Save this as Dockerfile and run the command (in case you have docker installed locally):

docker build . -t my-first-container:latest

You will see docker pulling the existing container images from docker hub, and then executing the RUN directive you added to Dockerfile. Each such directive creates a separate layer in the image, and layers are cached - this way you can have multiple python containers, and they all will share the base layers.

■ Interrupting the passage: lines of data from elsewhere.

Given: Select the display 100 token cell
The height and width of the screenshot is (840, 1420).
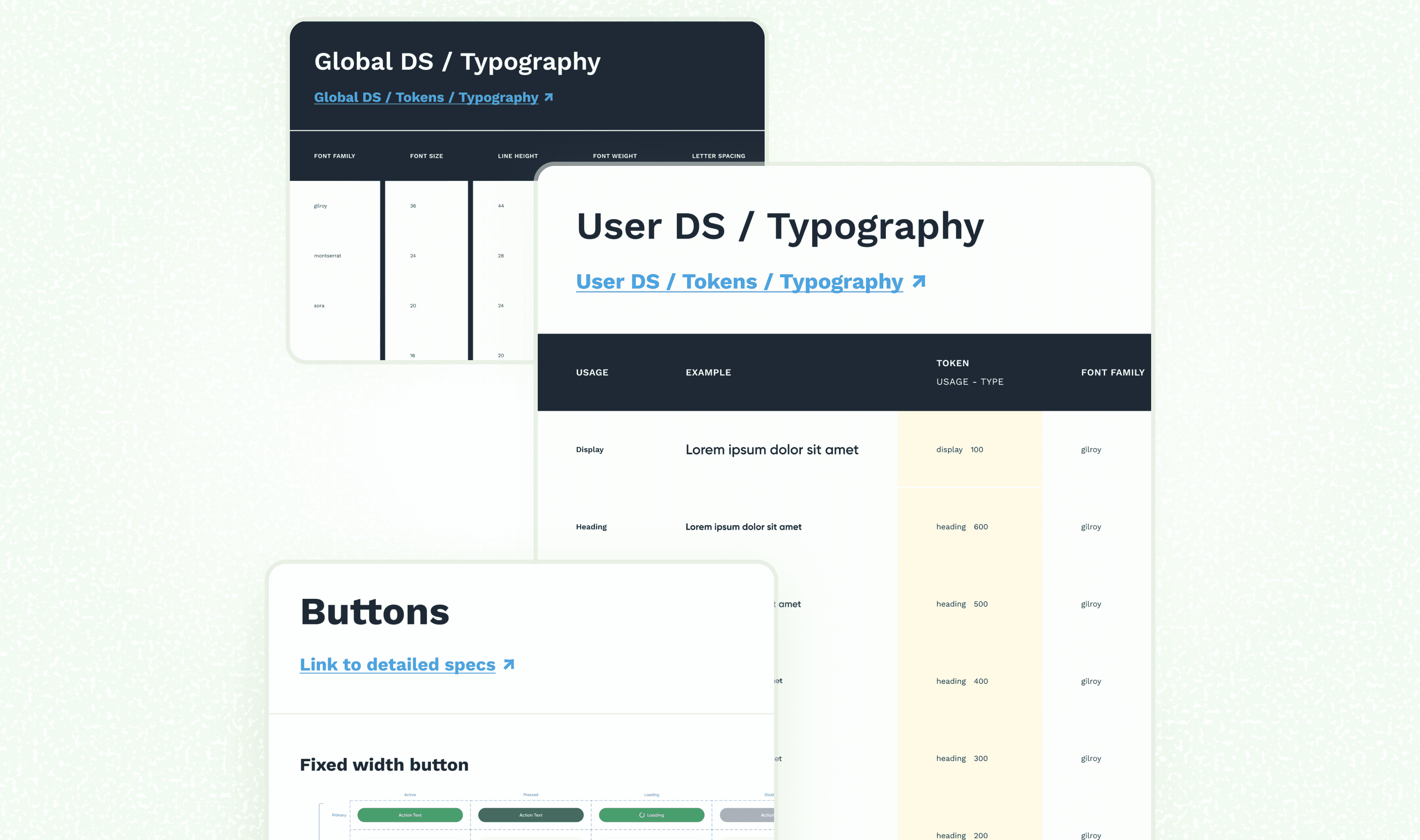Looking at the screenshot, I should pyautogui.click(x=959, y=449).
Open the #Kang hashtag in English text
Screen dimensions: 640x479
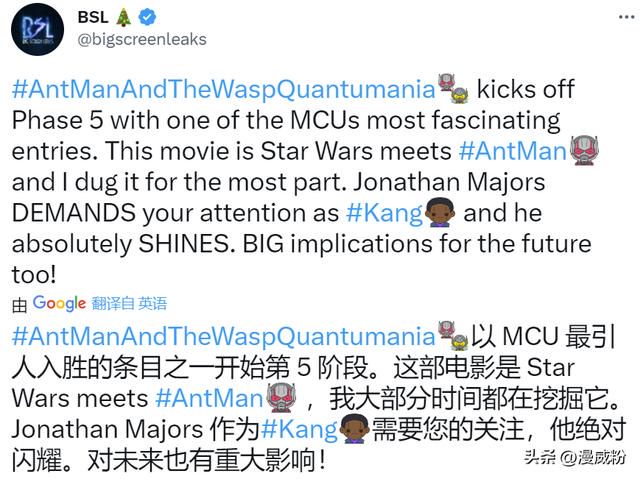coord(384,213)

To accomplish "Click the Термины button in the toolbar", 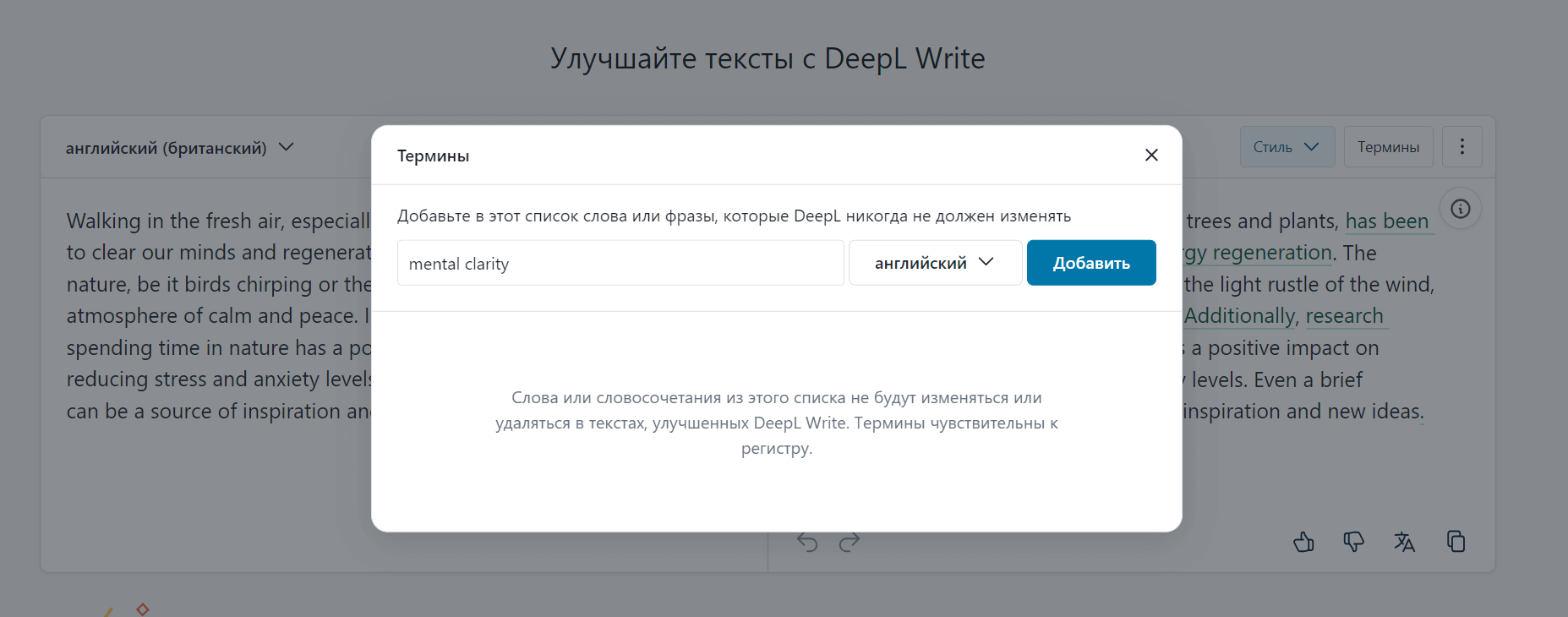I will (x=1387, y=147).
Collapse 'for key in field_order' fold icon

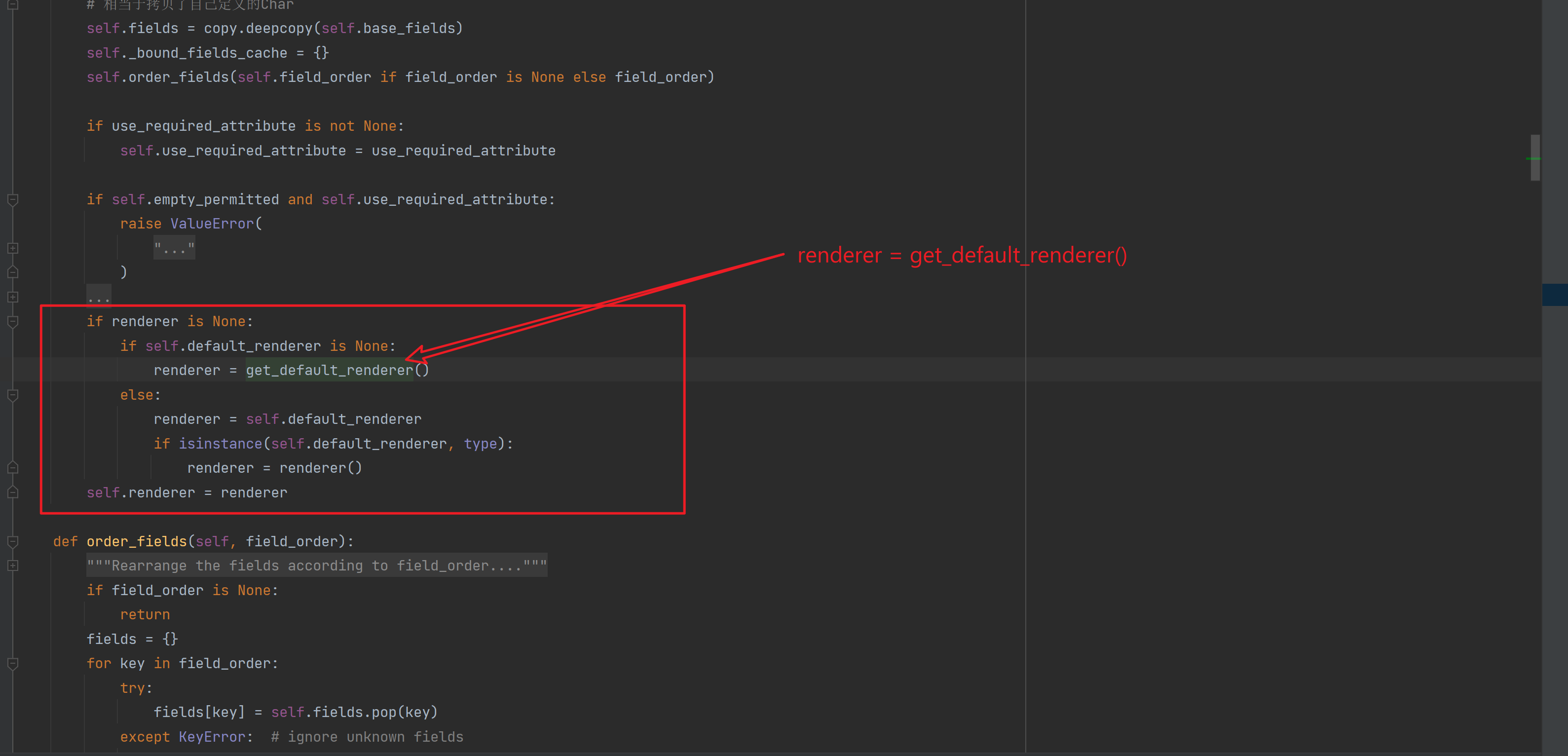[x=13, y=664]

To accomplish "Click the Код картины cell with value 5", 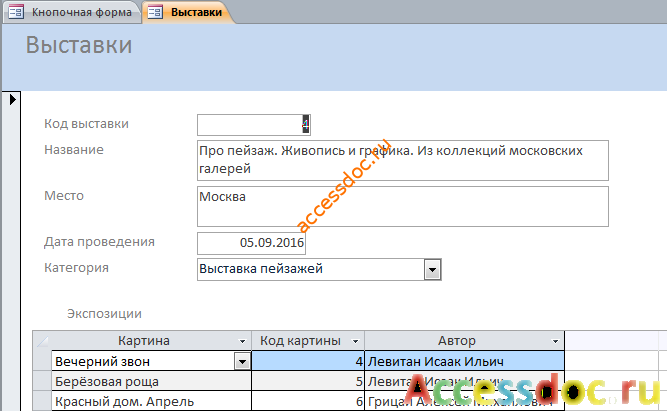I will (308, 381).
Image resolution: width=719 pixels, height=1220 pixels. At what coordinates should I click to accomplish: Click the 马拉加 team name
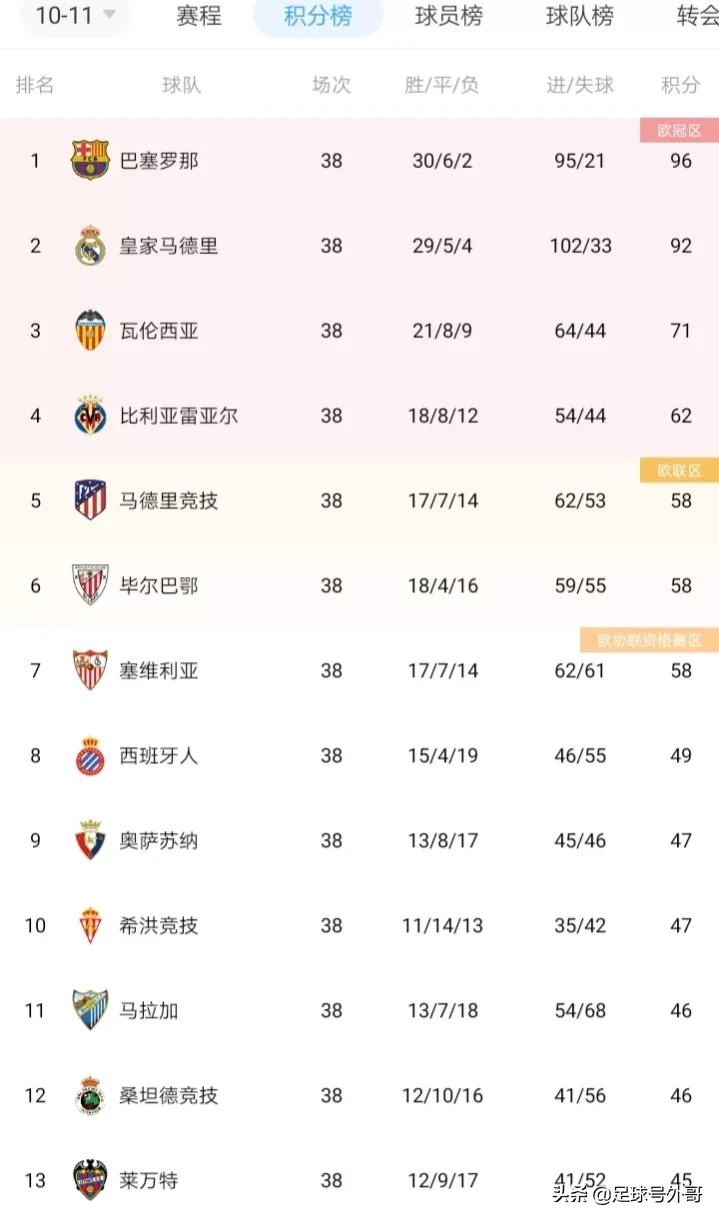click(x=149, y=1011)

Now type docker images and see that your image my-first-container was created and is saved in your local docker repository.

Running image

Now we can actually run the image. A single image can be ran multiple times, and all changes to the files will only be visible while the container is running once it stops, all new data will be lost unless it's placed in a persistent volume.

Run:

docker run -it --rm -v $PWD:/code my-first-container bash

This will start an instance of our container locally on your machine, and also the -v $PWD:/code mounted the current directory into /code inside the container. You can then execute cd /code inside the container and run some python code. Also note that geojson is installed:

root@19d104e34ca6:/# pip list
Package    Version
---------- -------
geojson    2.5.0
pip        21.0.1
setuptools 53.0.0
wheel      0.36.2

To exit, execute exit. --rm told docker to kill and remove the container once we exist from it. You can run in detached mode by running instead:

docker run -d -v $PWD:/code my-first-container sleep infinity

This will start the container, but not exec into it. To exec, run docker ps to see running containers (not either the Container ID or the Name of your new container), and then exec into it:

docker exec -it <name_or_id> bash

This will execute bash inside the container. YOu can enter and exit from it multiple times. To destroy, run:

docker rm -f <name_or_id>

Exporting image

For now the container image we've built is stored in our local docker registry. To make it available to the kubernetes cluster we need to put it somewhere globally available. You can register on docker hub and upload there, or use our GitLab instance and create a repository. Our GitLab is free, has unlimited space and is much faster than Docker Hub. Also for larger images it's possible to build those directly in our cluster and not on your local computer, which will significantly increase the speed and upload time. But you're free to upload the images from your local machine if you wish.